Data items
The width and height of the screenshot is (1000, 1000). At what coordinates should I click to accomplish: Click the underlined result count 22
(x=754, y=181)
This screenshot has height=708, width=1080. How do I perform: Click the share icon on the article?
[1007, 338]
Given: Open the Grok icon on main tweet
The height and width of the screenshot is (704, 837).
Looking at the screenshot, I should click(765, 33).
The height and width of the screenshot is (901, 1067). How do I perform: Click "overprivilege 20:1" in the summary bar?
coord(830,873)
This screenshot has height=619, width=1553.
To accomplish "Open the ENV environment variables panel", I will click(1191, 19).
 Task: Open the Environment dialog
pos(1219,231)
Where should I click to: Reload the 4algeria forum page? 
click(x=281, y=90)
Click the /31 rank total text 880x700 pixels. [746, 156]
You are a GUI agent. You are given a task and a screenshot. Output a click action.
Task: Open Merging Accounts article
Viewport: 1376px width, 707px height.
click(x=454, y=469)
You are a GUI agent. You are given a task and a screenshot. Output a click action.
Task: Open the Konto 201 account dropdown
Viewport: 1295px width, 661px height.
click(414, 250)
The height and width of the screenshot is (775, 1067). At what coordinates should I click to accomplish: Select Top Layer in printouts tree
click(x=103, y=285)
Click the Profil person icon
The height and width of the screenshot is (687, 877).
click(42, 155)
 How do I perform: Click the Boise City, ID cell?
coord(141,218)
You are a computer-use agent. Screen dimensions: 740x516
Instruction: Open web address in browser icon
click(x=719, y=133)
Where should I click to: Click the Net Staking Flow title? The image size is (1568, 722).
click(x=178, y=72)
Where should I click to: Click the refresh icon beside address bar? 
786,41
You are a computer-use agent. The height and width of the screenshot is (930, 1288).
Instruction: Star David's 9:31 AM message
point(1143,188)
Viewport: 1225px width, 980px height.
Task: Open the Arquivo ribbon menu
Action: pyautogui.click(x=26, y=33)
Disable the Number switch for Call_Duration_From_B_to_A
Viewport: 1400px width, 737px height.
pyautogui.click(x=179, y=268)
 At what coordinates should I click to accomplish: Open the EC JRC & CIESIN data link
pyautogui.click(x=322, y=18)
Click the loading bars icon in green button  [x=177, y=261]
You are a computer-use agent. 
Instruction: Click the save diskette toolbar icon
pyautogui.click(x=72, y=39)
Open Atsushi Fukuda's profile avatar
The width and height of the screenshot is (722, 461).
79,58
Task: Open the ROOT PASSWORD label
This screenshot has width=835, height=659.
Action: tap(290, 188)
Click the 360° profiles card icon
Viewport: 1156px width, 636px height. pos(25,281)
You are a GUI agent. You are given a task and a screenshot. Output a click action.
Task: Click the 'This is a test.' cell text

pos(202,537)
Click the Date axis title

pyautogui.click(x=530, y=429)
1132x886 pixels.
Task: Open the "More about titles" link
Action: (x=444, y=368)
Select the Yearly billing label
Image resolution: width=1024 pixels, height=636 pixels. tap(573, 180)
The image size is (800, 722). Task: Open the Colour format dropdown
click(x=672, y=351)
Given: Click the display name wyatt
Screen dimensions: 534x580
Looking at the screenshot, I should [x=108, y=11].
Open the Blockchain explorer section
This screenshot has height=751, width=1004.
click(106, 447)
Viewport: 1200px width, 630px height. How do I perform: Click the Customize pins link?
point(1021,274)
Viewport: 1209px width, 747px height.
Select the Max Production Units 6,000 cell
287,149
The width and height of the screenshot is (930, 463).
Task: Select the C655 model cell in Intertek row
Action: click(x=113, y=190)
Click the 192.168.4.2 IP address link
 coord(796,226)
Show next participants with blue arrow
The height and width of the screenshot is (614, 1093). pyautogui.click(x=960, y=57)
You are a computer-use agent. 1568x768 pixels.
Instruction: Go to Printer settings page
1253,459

- [REQUIRED ACTION]: Copy the data once more. Leave nothing out.

- [SOLUTION FOR THIS TASK]:
The width and height of the screenshot is (1000, 1000). At what coordinates should I click to accomplish: Click the underlined result count 22
(x=754, y=181)
This screenshot has height=708, width=1080. How do I perform: Click the share icon on the article?
[1007, 338]
Given: Open the Grok icon on main tweet
The height and width of the screenshot is (704, 837).
Looking at the screenshot, I should click(765, 33).
The height and width of the screenshot is (901, 1067). How do I perform: Click "overprivilege 20:1" in the summary bar?
coord(830,873)
This screenshot has height=619, width=1553.
To accomplish "Open the ENV environment variables panel", I will click(1191, 19).
 Task: Open the Environment dialog
pos(1219,231)
Where should I click to: Reload the 4algeria forum page? 
click(x=281, y=90)
Click the /31 rank total text 880x700 pixels. [746, 156]
You are a GUI agent. You are given a task and a screenshot. Output a click action.
Task: Open Merging Accounts article
Viewport: 1376px width, 707px height.
click(x=454, y=469)
You are a GUI agent. You are given a task and a screenshot. Output a click action.
Task: Open the Konto 201 account dropdown
Viewport: 1295px width, 661px height.
click(414, 250)
The height and width of the screenshot is (775, 1067). At what coordinates should I click to accomplish: Select Top Layer in printouts tree
click(x=103, y=285)
Click the Profil person icon
The height and width of the screenshot is (687, 877).
click(42, 155)
 How do I perform: Click the Boise City, ID cell?
coord(141,218)
You are a computer-use agent. Screen dimensions: 740x516
Instruction: Open web address in browser icon
click(x=719, y=133)
Where should I click to: Click the Net Staking Flow title? The image size is (1568, 722).
click(x=178, y=72)
Where should I click to: Click the refresh icon beside address bar? 
786,41
You are a computer-use agent. The height and width of the screenshot is (930, 1288).
Instruction: Star David's 9:31 AM message
point(1143,188)
Viewport: 1225px width, 980px height.
Task: Open the Arquivo ribbon menu
Action: pyautogui.click(x=26, y=33)
Disable the Number switch for Call_Duration_From_B_to_A
Viewport: 1400px width, 737px height.
pyautogui.click(x=179, y=268)
 At what coordinates should I click to accomplish: Open the EC JRC & CIESIN data link
pyautogui.click(x=322, y=18)
Click the loading bars icon in green button  [x=177, y=261]
You are a computer-use agent. 
Instruction: Click the save diskette toolbar icon
pyautogui.click(x=72, y=39)
Open Atsushi Fukuda's profile avatar
The width and height of the screenshot is (722, 461).
79,58
Task: Open the ROOT PASSWORD label
This screenshot has width=835, height=659.
Action: tap(290, 188)
Click the 360° profiles card icon
Viewport: 1156px width, 636px height. pos(25,281)
You are a GUI agent. You are given a task and a screenshot. Output a click action.
Task: Click the 'This is a test.' cell text

pos(202,537)
Click the Date axis title

pyautogui.click(x=530, y=429)
1132x886 pixels.
Task: Open the "More about titles" link
Action: (x=444, y=368)
Select the Yearly billing label
Image resolution: width=1024 pixels, height=636 pixels. tap(573, 180)
The image size is (800, 722). Task: Open the Colour format dropdown
click(x=672, y=351)
Given: Click the display name wyatt
Screen dimensions: 534x580
Looking at the screenshot, I should [x=108, y=11].
Open the Blockchain explorer section
This screenshot has height=751, width=1004.
click(106, 447)
Viewport: 1200px width, 630px height. How do I perform: Click the Customize pins link?
point(1021,274)
Viewport: 1209px width, 747px height.
Select the Max Production Units 6,000 cell
287,149
The width and height of the screenshot is (930, 463).
Task: Select the C655 model cell in Intertek row
Action: click(x=113, y=190)
Click the 192.168.4.2 IP address link
 coord(796,226)
Show next participants with blue arrow
The height and width of the screenshot is (614, 1093). pyautogui.click(x=960, y=57)
You are a computer-use agent. 1568x768 pixels.
Instruction: Go to Printer settings page
1253,459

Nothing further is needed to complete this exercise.